- ASSIGNMENT: Scan the material below and copy every line holding the word "arrow".

- PROVIDED RECORDS:
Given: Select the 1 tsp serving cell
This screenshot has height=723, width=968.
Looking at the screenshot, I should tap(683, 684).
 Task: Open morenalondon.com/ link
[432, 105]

---

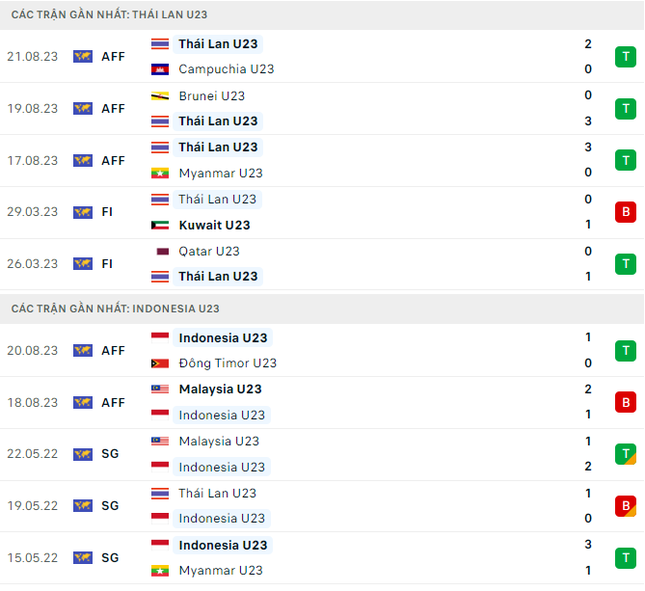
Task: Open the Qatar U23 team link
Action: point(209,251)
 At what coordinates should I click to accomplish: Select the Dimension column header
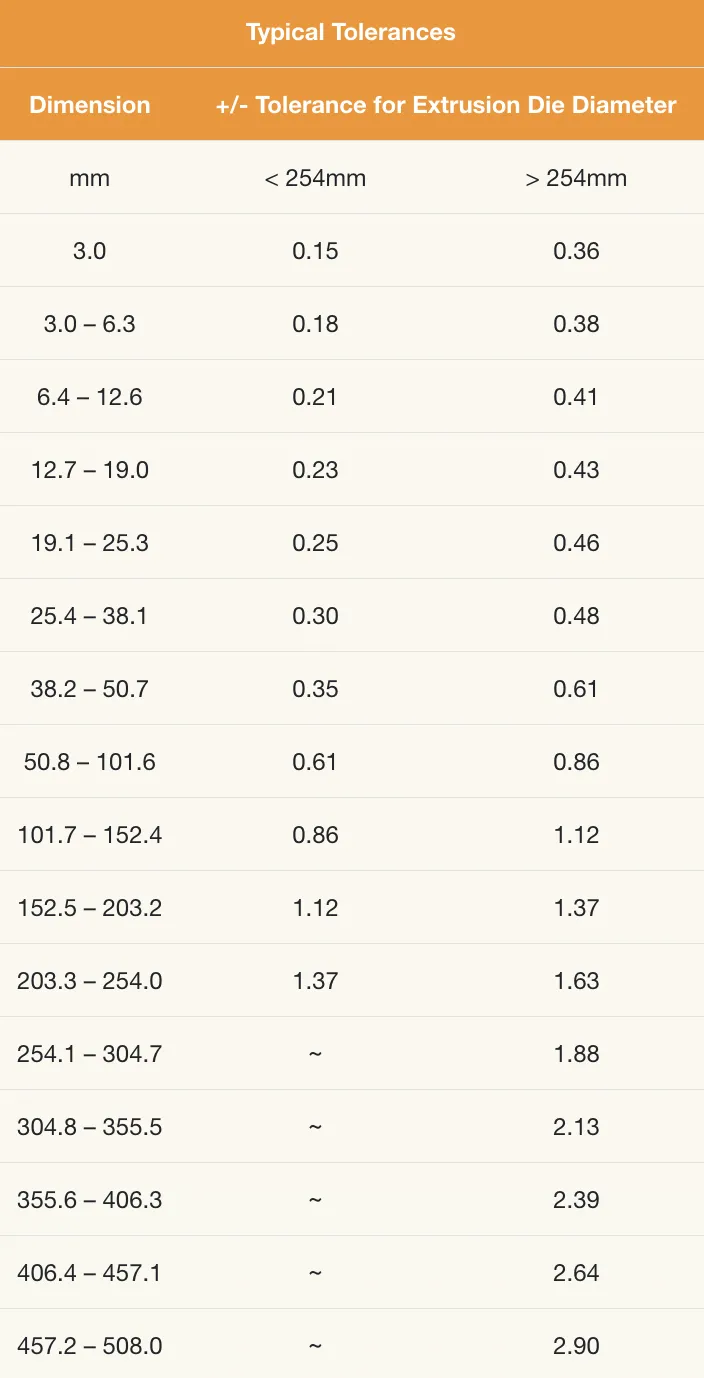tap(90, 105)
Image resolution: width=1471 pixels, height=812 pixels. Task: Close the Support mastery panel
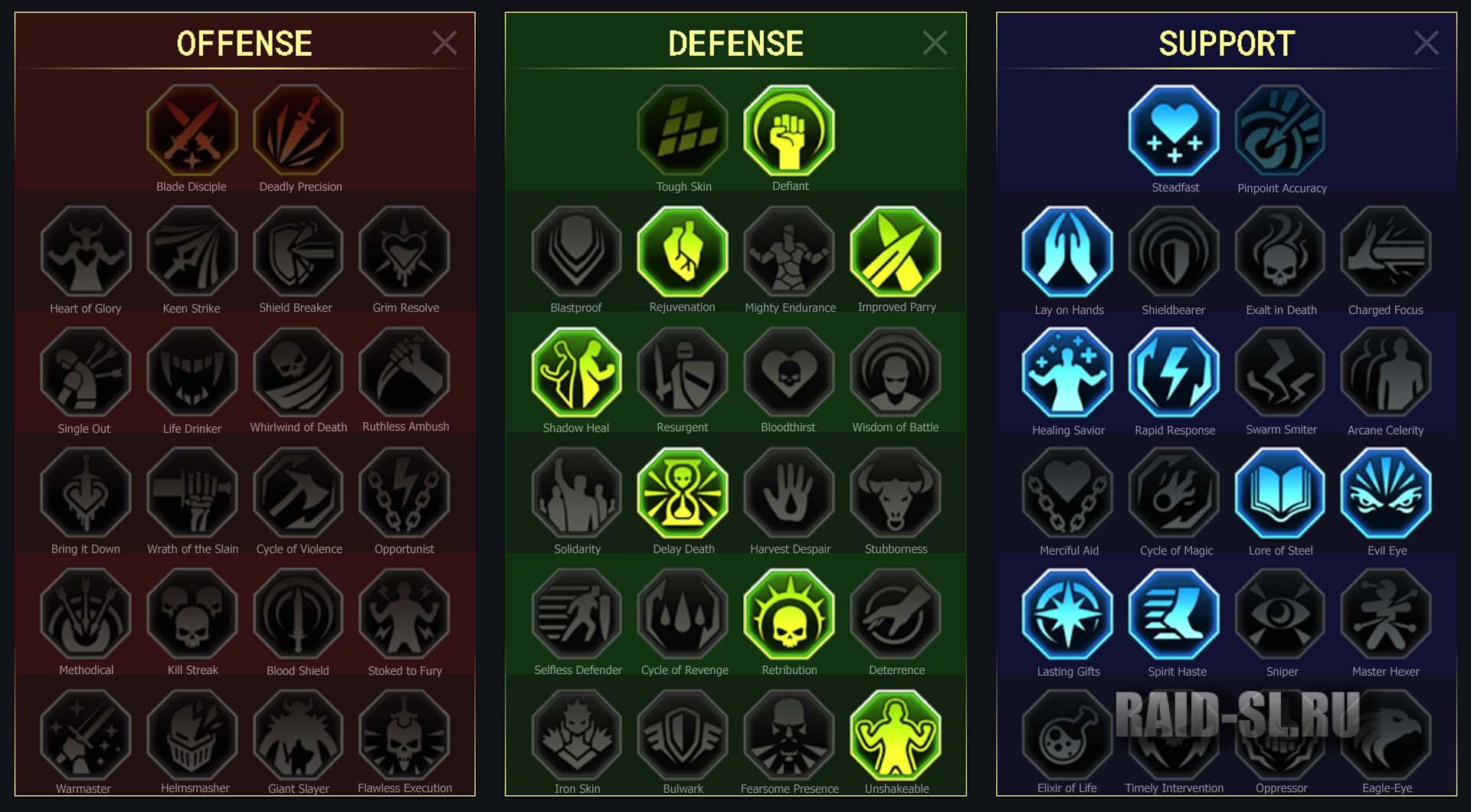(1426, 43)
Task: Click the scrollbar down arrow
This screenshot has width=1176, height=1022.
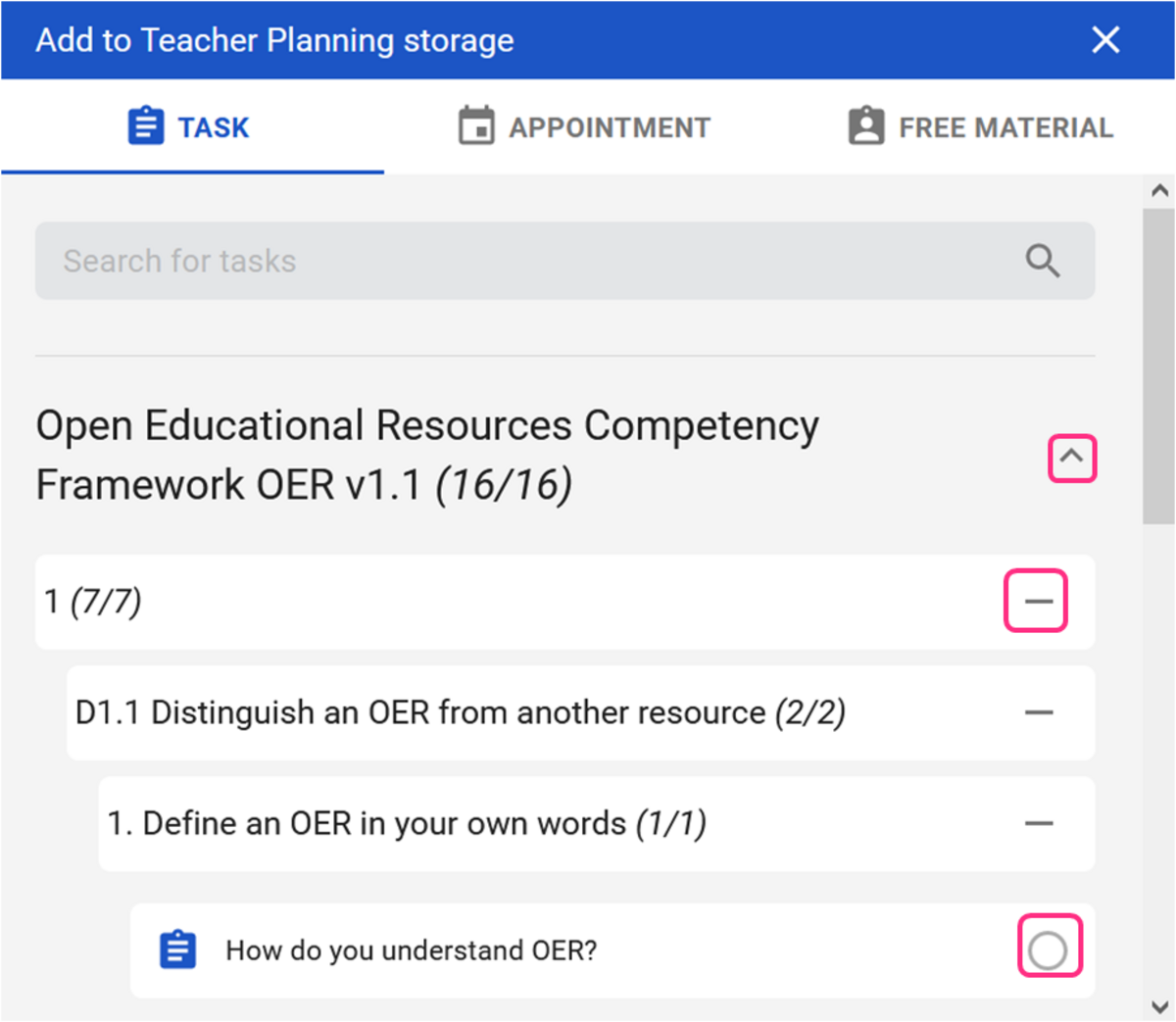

* * *

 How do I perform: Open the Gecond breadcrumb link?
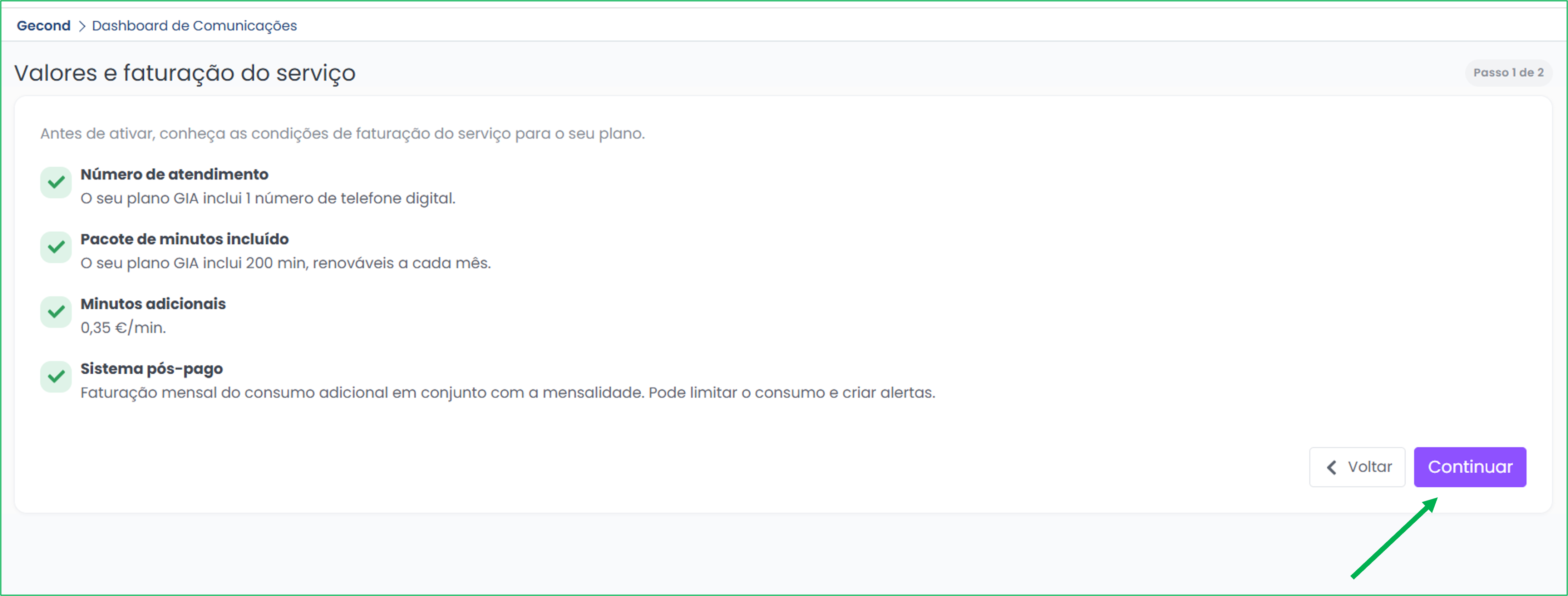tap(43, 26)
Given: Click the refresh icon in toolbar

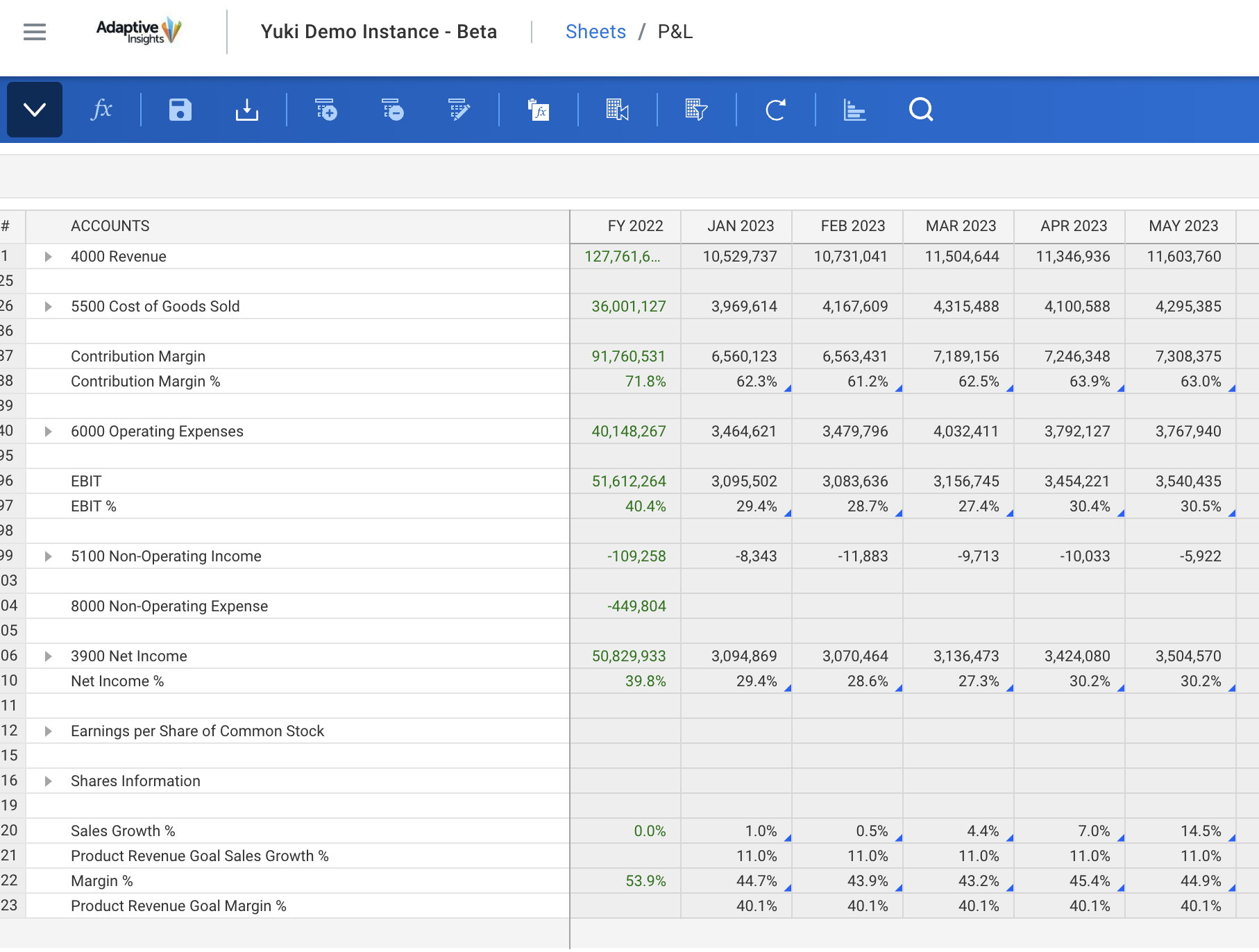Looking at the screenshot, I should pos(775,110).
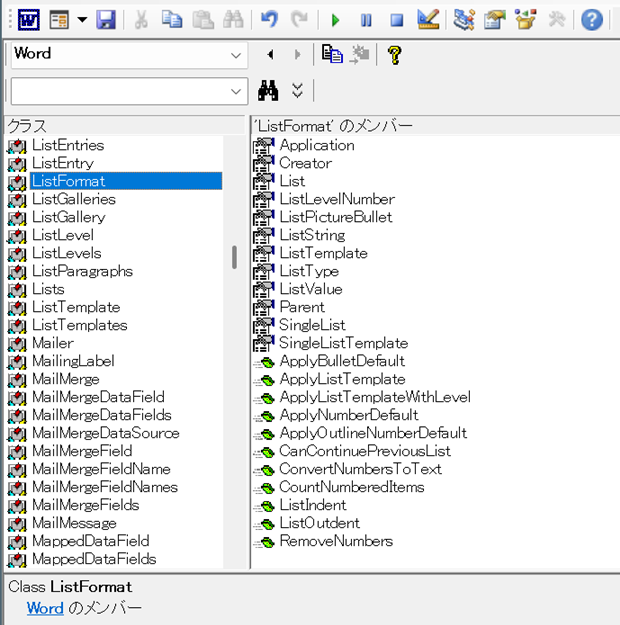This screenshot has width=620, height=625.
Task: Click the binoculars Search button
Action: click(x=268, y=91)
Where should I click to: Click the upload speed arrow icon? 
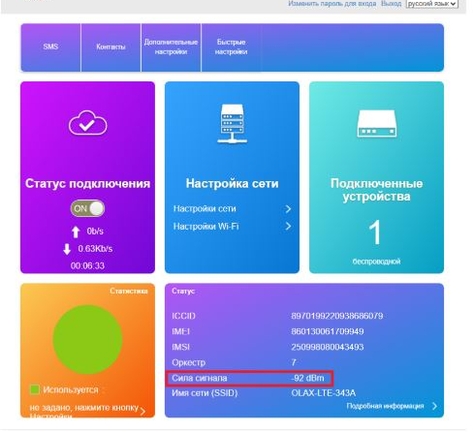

- OUTPUT BELOW:
Task: Click the scrollbar down arrow
Where should I click to: Click the upload speed arrow icon? 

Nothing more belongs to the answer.